• Work request: Please state the number of lines in the records below that contain the string "agent", and nothing further.

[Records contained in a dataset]
---+---

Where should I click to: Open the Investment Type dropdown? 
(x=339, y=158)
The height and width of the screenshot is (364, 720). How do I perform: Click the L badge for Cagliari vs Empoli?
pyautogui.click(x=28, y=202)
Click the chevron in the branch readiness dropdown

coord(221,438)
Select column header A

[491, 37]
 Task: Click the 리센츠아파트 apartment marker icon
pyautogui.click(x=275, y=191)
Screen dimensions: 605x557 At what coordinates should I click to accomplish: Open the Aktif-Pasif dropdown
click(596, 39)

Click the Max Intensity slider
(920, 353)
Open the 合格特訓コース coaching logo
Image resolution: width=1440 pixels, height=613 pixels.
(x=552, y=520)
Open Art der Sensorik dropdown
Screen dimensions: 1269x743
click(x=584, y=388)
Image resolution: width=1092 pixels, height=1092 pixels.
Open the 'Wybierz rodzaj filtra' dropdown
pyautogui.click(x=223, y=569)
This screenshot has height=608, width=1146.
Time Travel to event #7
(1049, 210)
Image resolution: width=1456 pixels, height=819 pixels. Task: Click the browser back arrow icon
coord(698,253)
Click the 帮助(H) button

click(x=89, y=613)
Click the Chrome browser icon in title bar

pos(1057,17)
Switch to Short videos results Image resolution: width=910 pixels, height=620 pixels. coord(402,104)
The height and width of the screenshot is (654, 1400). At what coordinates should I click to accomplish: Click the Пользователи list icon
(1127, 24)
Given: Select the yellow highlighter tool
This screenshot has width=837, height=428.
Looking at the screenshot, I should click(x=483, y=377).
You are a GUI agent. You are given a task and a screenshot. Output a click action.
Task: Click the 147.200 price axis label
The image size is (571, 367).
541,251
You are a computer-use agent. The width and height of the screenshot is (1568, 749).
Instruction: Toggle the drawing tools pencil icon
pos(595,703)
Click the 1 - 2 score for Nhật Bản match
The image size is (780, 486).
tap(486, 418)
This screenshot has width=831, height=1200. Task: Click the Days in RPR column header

---+---

• Response below: 2